» **Exercise aim**
Once the line containing "You are a computer-use agent. Viewport: 1280px" is found in the records below, return it and each following line exactly, up to and including the line containing "Screen dimensions: 978x670", and nothing else.
*** Opening of Source records ***
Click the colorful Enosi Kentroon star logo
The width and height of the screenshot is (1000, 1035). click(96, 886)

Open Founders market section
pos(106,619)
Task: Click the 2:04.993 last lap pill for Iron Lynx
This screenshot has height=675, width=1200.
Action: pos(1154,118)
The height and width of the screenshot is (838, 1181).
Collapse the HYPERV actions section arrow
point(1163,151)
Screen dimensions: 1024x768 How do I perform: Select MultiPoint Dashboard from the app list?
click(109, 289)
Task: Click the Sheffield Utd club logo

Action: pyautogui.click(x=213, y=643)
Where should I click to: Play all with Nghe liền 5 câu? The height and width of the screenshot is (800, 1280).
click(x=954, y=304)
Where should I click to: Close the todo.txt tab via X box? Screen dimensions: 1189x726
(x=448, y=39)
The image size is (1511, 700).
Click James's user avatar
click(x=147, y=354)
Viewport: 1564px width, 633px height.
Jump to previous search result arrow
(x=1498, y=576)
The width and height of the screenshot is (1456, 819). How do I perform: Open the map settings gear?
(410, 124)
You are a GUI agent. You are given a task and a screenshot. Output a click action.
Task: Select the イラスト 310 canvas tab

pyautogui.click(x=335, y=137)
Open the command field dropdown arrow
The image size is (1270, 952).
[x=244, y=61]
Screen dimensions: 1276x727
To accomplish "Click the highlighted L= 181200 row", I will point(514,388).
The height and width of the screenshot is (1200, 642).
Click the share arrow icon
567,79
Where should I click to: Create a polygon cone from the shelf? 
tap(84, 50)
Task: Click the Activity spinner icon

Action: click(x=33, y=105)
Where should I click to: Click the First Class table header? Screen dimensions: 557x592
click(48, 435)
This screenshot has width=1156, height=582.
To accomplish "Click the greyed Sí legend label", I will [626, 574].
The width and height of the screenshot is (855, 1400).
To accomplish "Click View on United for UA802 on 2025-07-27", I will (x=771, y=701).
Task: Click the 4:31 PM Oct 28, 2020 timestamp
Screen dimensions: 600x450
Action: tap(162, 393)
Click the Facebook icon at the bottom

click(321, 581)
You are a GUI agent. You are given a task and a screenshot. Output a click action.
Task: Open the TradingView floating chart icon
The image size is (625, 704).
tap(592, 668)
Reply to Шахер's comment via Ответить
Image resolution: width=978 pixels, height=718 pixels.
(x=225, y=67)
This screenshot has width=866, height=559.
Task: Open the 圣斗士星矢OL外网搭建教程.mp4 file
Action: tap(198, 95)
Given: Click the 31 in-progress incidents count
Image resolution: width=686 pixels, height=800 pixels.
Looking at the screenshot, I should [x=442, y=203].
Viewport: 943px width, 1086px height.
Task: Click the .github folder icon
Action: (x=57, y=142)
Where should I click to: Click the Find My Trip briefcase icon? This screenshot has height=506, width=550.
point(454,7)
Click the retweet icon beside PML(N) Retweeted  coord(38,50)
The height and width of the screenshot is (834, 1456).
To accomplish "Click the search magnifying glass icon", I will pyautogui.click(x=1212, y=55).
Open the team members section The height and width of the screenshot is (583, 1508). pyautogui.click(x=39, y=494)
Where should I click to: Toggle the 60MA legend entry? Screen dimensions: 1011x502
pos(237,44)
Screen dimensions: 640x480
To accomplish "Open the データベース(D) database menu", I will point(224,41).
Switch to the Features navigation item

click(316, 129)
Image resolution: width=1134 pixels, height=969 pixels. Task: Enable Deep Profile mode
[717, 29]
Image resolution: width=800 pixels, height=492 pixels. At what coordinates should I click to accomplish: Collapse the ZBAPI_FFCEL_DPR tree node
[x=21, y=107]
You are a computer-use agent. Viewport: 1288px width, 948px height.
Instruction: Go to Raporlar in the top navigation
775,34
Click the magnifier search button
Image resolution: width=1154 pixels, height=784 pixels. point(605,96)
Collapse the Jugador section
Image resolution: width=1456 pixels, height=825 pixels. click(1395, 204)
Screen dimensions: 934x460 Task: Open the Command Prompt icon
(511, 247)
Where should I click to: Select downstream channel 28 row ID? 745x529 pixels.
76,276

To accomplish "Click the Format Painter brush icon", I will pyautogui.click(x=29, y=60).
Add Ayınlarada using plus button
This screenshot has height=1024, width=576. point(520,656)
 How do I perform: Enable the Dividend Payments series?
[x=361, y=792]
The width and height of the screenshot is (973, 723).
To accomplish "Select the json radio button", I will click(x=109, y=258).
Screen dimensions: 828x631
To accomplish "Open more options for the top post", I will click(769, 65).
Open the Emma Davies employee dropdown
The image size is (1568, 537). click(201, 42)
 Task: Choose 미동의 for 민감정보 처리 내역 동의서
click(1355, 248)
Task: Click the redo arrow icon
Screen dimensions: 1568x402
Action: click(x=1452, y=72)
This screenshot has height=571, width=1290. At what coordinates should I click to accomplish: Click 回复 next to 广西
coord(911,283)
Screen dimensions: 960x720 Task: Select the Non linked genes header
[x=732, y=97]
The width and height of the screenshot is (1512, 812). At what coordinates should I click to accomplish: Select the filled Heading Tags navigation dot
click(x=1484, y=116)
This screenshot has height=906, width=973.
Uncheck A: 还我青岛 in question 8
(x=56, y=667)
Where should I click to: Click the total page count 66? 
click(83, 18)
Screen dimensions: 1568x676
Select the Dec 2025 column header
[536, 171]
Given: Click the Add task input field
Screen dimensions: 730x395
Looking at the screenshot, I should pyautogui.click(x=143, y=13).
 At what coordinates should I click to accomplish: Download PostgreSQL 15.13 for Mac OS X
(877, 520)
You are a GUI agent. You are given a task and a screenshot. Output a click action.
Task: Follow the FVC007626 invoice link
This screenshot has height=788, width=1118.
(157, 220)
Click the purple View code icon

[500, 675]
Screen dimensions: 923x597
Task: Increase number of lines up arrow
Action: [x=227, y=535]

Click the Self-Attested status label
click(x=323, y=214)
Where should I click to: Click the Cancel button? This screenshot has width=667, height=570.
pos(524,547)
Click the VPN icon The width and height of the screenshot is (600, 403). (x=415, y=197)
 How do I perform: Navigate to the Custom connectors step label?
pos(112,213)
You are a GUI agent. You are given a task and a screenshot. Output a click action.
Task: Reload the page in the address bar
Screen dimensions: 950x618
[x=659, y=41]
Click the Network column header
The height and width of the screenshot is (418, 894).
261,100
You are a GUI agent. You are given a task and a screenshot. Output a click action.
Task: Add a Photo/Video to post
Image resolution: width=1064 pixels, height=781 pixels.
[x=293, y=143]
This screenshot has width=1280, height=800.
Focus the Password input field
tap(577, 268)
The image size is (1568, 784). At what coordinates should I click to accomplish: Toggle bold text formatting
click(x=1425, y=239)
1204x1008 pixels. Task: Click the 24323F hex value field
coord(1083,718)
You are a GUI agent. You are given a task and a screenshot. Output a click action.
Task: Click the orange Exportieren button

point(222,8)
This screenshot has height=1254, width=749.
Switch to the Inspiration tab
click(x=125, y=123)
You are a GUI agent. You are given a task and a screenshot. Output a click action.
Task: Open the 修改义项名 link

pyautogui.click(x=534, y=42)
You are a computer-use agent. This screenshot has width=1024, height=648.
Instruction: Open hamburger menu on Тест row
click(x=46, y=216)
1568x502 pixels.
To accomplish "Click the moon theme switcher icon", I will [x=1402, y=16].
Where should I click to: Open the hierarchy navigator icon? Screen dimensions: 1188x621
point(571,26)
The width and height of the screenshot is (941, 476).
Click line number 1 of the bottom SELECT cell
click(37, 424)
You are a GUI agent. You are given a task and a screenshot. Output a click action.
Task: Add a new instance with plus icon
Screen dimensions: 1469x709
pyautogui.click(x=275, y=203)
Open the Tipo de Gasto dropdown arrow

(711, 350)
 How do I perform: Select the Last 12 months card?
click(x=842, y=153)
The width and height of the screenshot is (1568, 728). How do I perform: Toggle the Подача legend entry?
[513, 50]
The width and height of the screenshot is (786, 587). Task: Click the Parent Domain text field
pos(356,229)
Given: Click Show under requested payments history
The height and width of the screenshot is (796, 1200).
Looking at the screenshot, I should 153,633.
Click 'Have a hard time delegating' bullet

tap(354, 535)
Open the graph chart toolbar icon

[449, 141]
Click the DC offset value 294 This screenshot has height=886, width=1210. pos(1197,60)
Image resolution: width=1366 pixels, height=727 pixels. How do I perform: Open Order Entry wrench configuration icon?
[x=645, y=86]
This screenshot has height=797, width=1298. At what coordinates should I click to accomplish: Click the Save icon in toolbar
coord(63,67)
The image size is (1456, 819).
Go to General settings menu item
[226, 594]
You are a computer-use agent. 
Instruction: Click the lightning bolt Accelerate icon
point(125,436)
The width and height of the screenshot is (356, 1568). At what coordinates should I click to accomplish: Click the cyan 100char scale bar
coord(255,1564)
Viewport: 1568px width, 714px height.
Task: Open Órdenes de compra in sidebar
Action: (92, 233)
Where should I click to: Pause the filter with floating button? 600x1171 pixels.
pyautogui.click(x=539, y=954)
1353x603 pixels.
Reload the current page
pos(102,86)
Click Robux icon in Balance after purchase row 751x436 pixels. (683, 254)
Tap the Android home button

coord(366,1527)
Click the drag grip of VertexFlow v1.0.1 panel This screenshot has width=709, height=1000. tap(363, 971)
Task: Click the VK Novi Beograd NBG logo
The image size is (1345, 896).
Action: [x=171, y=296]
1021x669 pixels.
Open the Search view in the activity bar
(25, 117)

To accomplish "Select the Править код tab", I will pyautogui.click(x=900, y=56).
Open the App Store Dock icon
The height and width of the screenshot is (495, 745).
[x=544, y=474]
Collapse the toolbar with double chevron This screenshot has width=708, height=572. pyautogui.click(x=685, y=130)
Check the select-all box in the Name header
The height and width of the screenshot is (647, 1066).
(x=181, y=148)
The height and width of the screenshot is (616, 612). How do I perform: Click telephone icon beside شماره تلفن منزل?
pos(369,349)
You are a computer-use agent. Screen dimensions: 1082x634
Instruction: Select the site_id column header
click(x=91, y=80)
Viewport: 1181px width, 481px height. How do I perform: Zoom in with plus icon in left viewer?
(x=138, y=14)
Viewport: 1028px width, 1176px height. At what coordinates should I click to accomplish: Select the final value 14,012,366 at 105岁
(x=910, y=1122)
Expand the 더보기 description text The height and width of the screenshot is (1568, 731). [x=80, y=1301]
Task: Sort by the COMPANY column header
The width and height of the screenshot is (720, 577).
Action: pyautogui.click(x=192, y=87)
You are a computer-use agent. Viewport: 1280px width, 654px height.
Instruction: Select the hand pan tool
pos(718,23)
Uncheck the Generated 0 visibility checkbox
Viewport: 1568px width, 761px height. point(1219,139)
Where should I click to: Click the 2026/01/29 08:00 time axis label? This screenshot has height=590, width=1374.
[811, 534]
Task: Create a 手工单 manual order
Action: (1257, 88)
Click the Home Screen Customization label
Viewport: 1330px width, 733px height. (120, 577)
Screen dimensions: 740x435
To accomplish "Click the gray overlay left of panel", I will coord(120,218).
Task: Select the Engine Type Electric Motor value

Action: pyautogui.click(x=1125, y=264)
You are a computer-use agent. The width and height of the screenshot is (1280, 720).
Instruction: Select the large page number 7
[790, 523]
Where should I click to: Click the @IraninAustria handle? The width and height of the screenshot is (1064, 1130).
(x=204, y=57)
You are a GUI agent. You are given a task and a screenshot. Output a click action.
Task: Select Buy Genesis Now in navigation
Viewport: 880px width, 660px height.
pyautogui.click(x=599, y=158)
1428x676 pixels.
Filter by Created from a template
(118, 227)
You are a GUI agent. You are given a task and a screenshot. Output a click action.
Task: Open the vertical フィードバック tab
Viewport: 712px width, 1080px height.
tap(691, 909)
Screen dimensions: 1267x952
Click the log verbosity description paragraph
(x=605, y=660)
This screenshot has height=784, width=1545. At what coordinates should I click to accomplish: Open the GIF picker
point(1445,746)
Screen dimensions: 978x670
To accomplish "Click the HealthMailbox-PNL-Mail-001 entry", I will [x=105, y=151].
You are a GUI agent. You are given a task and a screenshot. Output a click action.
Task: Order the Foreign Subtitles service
*** Close of Source records ***
» **Your response**
You are a computer-use agent. Viewport: 1280px width, 654px height.
Instruction: Select the hand pan tool
pos(718,23)
Uncheck the Generated 0 visibility checkbox
Viewport: 1568px width, 761px height. point(1219,139)
Where should I click to: Click the 2026/01/29 08:00 time axis label? This screenshot has height=590, width=1374.
[811, 534]
Task: Create a 手工单 manual order
Action: (1257, 88)
Click the Home Screen Customization label
Viewport: 1330px width, 733px height. (120, 577)
Screen dimensions: 740x435
To accomplish "Click the gray overlay left of panel", I will coord(120,218).
Task: Select the Engine Type Electric Motor value

Action: pyautogui.click(x=1125, y=264)
You are a computer-use agent. The width and height of the screenshot is (1280, 720).
Instruction: Select the large page number 7
[790, 523]
Where should I click to: Click the @IraninAustria handle? The width and height of the screenshot is (1064, 1130).
(x=204, y=57)
You are a GUI agent. You are given a task and a screenshot. Output a click action.
Task: Select Buy Genesis Now in navigation
Viewport: 880px width, 660px height.
pyautogui.click(x=599, y=158)
1428x676 pixels.
Filter by Created from a template
(118, 227)
You are a GUI agent. You are given a task and a screenshot. Output a click action.
Task: Open the vertical フィードバック tab
Viewport: 712px width, 1080px height.
tap(691, 909)
Screen dimensions: 1267x952
Click the log verbosity description paragraph
(x=605, y=660)
This screenshot has height=784, width=1545. At what coordinates should I click to accomplish: Open the GIF picker
point(1445,746)
Screen dimensions: 978x670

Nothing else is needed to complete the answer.